▶ **EXERCISE DIRECTIONS**: From the first line to the last, set down the data exactly as given.

Pixel coordinate grounding data
********************

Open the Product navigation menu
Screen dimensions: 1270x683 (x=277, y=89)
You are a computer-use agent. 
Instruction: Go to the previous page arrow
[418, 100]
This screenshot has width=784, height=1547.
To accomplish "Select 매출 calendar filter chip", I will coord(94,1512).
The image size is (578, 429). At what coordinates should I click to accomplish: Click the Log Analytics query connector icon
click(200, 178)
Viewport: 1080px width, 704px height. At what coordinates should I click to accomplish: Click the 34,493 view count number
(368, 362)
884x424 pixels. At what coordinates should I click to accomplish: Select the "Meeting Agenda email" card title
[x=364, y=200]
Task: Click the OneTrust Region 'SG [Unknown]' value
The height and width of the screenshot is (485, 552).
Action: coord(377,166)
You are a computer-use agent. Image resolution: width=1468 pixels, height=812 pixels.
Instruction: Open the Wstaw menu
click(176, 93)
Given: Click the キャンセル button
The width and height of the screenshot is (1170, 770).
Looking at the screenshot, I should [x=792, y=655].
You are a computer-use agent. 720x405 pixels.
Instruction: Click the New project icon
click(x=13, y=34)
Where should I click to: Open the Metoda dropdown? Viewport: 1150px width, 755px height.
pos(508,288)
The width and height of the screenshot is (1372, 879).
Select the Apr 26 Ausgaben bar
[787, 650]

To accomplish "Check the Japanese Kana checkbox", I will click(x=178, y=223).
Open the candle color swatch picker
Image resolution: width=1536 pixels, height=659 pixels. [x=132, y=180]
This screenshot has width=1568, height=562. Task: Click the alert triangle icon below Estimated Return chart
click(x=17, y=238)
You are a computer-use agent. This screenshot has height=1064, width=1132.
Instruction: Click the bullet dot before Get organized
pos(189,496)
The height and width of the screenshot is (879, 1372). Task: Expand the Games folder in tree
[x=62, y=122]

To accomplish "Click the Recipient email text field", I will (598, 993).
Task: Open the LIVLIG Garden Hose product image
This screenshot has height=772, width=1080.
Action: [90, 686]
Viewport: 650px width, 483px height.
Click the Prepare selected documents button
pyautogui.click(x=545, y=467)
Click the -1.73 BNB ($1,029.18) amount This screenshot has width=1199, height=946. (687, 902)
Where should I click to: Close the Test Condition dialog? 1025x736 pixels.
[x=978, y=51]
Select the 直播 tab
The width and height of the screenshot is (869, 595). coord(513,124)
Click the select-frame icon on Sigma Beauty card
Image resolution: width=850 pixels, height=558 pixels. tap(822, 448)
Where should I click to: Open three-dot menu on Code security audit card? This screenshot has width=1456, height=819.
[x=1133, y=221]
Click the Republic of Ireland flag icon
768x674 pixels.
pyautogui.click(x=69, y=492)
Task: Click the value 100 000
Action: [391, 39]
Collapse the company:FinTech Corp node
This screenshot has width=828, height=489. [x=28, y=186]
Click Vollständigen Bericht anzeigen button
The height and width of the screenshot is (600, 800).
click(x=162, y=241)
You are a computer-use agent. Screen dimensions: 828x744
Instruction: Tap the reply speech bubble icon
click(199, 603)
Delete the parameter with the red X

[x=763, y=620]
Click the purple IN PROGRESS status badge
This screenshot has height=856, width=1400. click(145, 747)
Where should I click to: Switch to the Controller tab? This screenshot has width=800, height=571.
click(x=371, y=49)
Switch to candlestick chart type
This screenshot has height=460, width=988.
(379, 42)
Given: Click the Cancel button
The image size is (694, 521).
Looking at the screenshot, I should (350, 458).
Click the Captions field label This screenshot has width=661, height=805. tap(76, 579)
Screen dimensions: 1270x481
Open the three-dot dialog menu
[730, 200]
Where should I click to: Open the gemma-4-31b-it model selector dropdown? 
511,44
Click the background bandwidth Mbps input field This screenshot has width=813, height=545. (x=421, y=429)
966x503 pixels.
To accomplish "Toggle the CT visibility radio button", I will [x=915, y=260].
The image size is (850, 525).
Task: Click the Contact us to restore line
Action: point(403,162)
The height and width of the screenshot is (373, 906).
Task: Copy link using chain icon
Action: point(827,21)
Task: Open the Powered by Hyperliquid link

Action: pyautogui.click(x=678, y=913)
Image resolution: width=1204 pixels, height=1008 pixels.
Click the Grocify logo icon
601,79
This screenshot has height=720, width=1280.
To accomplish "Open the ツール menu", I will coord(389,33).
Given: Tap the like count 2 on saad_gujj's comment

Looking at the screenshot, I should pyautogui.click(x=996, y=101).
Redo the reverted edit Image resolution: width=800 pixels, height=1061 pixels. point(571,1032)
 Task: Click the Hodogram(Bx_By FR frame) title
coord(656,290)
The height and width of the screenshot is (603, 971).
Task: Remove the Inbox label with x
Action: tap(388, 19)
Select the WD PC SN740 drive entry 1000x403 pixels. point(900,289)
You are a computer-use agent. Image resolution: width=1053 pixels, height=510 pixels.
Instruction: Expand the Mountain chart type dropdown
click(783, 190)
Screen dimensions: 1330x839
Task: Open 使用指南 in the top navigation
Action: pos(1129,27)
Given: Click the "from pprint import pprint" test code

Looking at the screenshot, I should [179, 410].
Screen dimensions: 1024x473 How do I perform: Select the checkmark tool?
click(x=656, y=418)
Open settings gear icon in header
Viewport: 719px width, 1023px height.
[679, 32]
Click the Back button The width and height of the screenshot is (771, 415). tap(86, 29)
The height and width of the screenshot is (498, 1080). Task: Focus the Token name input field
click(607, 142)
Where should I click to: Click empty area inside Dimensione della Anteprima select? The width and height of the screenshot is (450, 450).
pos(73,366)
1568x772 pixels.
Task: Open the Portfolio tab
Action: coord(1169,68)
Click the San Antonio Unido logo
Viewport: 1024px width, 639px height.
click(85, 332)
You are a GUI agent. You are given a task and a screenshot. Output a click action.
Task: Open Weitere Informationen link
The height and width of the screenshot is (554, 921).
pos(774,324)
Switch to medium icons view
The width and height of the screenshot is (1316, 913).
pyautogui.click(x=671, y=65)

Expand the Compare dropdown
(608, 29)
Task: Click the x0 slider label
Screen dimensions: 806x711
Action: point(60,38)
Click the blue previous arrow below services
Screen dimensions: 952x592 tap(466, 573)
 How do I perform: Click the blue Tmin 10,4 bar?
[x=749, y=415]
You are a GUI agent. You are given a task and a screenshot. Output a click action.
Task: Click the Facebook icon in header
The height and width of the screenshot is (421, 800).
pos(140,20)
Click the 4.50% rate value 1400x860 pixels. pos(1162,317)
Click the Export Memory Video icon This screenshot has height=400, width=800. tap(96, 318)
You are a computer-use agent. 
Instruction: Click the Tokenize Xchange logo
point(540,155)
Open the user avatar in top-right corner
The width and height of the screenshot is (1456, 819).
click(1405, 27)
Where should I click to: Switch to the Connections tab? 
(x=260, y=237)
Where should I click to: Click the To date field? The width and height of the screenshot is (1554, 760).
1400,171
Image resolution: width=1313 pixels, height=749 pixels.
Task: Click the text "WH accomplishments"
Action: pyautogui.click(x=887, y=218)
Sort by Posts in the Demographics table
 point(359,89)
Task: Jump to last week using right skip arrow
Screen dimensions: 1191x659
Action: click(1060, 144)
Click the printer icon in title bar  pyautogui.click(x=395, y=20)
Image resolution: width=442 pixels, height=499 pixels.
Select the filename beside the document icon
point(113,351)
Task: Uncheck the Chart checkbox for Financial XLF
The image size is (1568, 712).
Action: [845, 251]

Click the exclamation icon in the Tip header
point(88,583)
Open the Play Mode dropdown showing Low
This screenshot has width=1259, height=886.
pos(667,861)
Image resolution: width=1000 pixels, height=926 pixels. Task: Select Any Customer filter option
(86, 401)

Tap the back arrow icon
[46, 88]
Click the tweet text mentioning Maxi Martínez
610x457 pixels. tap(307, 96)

********************

▶ **OUTPUT OF THE EXERCISE**:
Open the Product navigation menu
Screen dimensions: 1270x683 (x=277, y=89)
You are a computer-use agent. 
Instruction: Go to the previous page arrow
[418, 100]
This screenshot has width=784, height=1547.
To accomplish "Select 매출 calendar filter chip", I will coord(94,1512).
The image size is (578, 429). At what coordinates should I click to accomplish: Click the Log Analytics query connector icon
click(200, 178)
Viewport: 1080px width, 704px height. At what coordinates should I click to accomplish: Click the 34,493 view count number
(368, 362)
884x424 pixels. At what coordinates should I click to accomplish: Select the "Meeting Agenda email" card title
[x=364, y=200]
Task: Click the OneTrust Region 'SG [Unknown]' value
The height and width of the screenshot is (485, 552).
Action: coord(377,166)
You are a computer-use agent. Image resolution: width=1468 pixels, height=812 pixels.
Instruction: Open the Wstaw menu
click(176, 93)
Given: Click the キャンセル button
The width and height of the screenshot is (1170, 770).
Looking at the screenshot, I should [x=792, y=655].
You are a computer-use agent. 720x405 pixels.
Instruction: Click the New project icon
click(x=13, y=34)
Where should I click to: Open the Metoda dropdown? Viewport: 1150px width, 755px height.
pos(508,288)
The width and height of the screenshot is (1372, 879).
Select the Apr 26 Ausgaben bar
[787, 650]

To accomplish "Check the Japanese Kana checkbox", I will click(x=178, y=223).
Open the candle color swatch picker
Image resolution: width=1536 pixels, height=659 pixels. [x=132, y=180]
This screenshot has width=1568, height=562. Task: Click the alert triangle icon below Estimated Return chart
click(x=17, y=238)
You are a computer-use agent. This screenshot has height=1064, width=1132.
Instruction: Click the bullet dot before Get organized
pos(189,496)
The height and width of the screenshot is (879, 1372). Task: Expand the Games folder in tree
[x=62, y=122]

To accomplish "Click the Recipient email text field", I will (598, 993).
Task: Open the LIVLIG Garden Hose product image
This screenshot has height=772, width=1080.
Action: [90, 686]
Viewport: 650px width, 483px height.
Click the Prepare selected documents button
pyautogui.click(x=545, y=467)
Click the -1.73 BNB ($1,029.18) amount This screenshot has width=1199, height=946. (687, 902)
Where should I click to: Close the Test Condition dialog? 1025x736 pixels.
[x=978, y=51]
Select the 直播 tab
The width and height of the screenshot is (869, 595). coord(513,124)
Click the select-frame icon on Sigma Beauty card
Image resolution: width=850 pixels, height=558 pixels. tap(822, 448)
Where should I click to: Open three-dot menu on Code security audit card? This screenshot has width=1456, height=819.
[x=1133, y=221]
Click the Republic of Ireland flag icon
768x674 pixels.
pyautogui.click(x=69, y=492)
Task: Click the value 100 000
Action: [391, 39]
Collapse the company:FinTech Corp node
This screenshot has width=828, height=489. [x=28, y=186]
Click Vollständigen Bericht anzeigen button
The height and width of the screenshot is (600, 800).
click(x=162, y=241)
You are a computer-use agent. Screen dimensions: 828x744
Instruction: Tap the reply speech bubble icon
click(199, 603)
Delete the parameter with the red X

[x=763, y=620]
Click the purple IN PROGRESS status badge
This screenshot has height=856, width=1400. click(145, 747)
Where should I click to: Switch to the Controller tab? This screenshot has width=800, height=571.
click(x=371, y=49)
Switch to candlestick chart type
This screenshot has height=460, width=988.
(379, 42)
Given: Click the Cancel button
The image size is (694, 521).
Looking at the screenshot, I should (350, 458).
Click the Captions field label This screenshot has width=661, height=805. tap(76, 579)
Screen dimensions: 1270x481
Open the three-dot dialog menu
[730, 200]
Where should I click to: Open the gemma-4-31b-it model selector dropdown? 
511,44
Click the background bandwidth Mbps input field This screenshot has width=813, height=545. (x=421, y=429)
966x503 pixels.
To accomplish "Toggle the CT visibility radio button", I will [x=915, y=260].
The image size is (850, 525).
Task: Click the Contact us to restore line
Action: point(403,162)
The height and width of the screenshot is (373, 906).
Task: Copy link using chain icon
Action: point(827,21)
Task: Open the Powered by Hyperliquid link

Action: pyautogui.click(x=678, y=913)
Image resolution: width=1204 pixels, height=1008 pixels.
Click the Grocify logo icon
601,79
This screenshot has height=720, width=1280.
To accomplish "Open the ツール menu", I will coord(389,33).
Given: Tap the like count 2 on saad_gujj's comment

Looking at the screenshot, I should pyautogui.click(x=996, y=101).
Redo the reverted edit Image resolution: width=800 pixels, height=1061 pixels. point(571,1032)
 Task: Click the Hodogram(Bx_By FR frame) title
coord(656,290)
The height and width of the screenshot is (603, 971).
Task: Remove the Inbox label with x
Action: tap(388, 19)
Select the WD PC SN740 drive entry 1000x403 pixels. point(900,289)
You are a computer-use agent. Image resolution: width=1053 pixels, height=510 pixels.
Instruction: Expand the Mountain chart type dropdown
click(783, 190)
Screen dimensions: 1330x839
Task: Open 使用指南 in the top navigation
Action: pos(1129,27)
Given: Click the "from pprint import pprint" test code

Looking at the screenshot, I should [179, 410].
Screen dimensions: 1024x473 How do I perform: Select the checkmark tool?
click(x=656, y=418)
Open settings gear icon in header
Viewport: 719px width, 1023px height.
[679, 32]
Click the Back button The width and height of the screenshot is (771, 415). tap(86, 29)
The height and width of the screenshot is (498, 1080). Task: Focus the Token name input field
click(607, 142)
Where should I click to: Click empty area inside Dimensione della Anteprima select? The width and height of the screenshot is (450, 450).
pos(73,366)
1568x772 pixels.
Task: Open the Portfolio tab
Action: coord(1169,68)
Click the San Antonio Unido logo
Viewport: 1024px width, 639px height.
click(85, 332)
You are a GUI agent. You are given a task and a screenshot. Output a click action.
Task: Open Weitere Informationen link
The height and width of the screenshot is (554, 921).
pos(774,324)
Switch to medium icons view
The width and height of the screenshot is (1316, 913).
pyautogui.click(x=671, y=65)

Expand the Compare dropdown
(608, 29)
Task: Click the x0 slider label
Screen dimensions: 806x711
Action: point(60,38)
Click the blue previous arrow below services
Screen dimensions: 952x592 tap(466, 573)
 How do I perform: Click the blue Tmin 10,4 bar?
[x=749, y=415]
You are a GUI agent. You are given a task and a screenshot. Output a click action.
Task: Click the Facebook icon in header
The height and width of the screenshot is (421, 800).
pos(140,20)
Click the 4.50% rate value 1400x860 pixels. pos(1162,317)
Click the Export Memory Video icon This screenshot has height=400, width=800. tap(96, 318)
You are a computer-use agent. 
Instruction: Click the Tokenize Xchange logo
point(540,155)
Open the user avatar in top-right corner
The width and height of the screenshot is (1456, 819).
click(1405, 27)
Where should I click to: Switch to the Connections tab? 
(x=260, y=237)
Where should I click to: Click the To date field? The width and height of the screenshot is (1554, 760).
1400,171
Image resolution: width=1313 pixels, height=749 pixels.
Task: Click the text "WH accomplishments"
Action: pyautogui.click(x=887, y=218)
Sort by Posts in the Demographics table
 point(359,89)
Task: Jump to last week using right skip arrow
Screen dimensions: 1191x659
Action: click(1060, 144)
Click the printer icon in title bar  pyautogui.click(x=395, y=20)
Image resolution: width=442 pixels, height=499 pixels.
Select the filename beside the document icon
point(113,351)
Task: Uncheck the Chart checkbox for Financial XLF
The image size is (1568, 712).
Action: [845, 251]

Click the exclamation icon in the Tip header
point(88,583)
Open the Play Mode dropdown showing Low
This screenshot has width=1259, height=886.
pos(667,861)
Image resolution: width=1000 pixels, height=926 pixels. Task: Select Any Customer filter option
(86, 401)

Tap the back arrow icon
[46, 88]
Click the tweet text mentioning Maxi Martínez
610x457 pixels. tap(307, 96)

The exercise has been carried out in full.